Retype the entries exactly, keeping every line intact.

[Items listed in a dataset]
■ ■ ■ ■ ■ ■ ■
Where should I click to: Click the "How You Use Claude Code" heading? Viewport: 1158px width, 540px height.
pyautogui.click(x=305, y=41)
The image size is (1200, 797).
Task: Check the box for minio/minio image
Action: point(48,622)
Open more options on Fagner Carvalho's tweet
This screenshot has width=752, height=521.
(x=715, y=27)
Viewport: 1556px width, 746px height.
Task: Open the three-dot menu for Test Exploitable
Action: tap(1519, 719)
■ ■ ■ ■ ■ ■ ■
• [Solution for this exercise]:
Where should I click to: Click the "How You Use Claude Code" heading? Viewport: 1158px width, 540px height.
pyautogui.click(x=305, y=41)
The image size is (1200, 797).
Task: Check the box for minio/minio image
Action: point(48,622)
Open more options on Fagner Carvalho's tweet
This screenshot has width=752, height=521.
(x=715, y=27)
Viewport: 1556px width, 746px height.
Task: Open the three-dot menu for Test Exploitable
Action: tap(1519, 719)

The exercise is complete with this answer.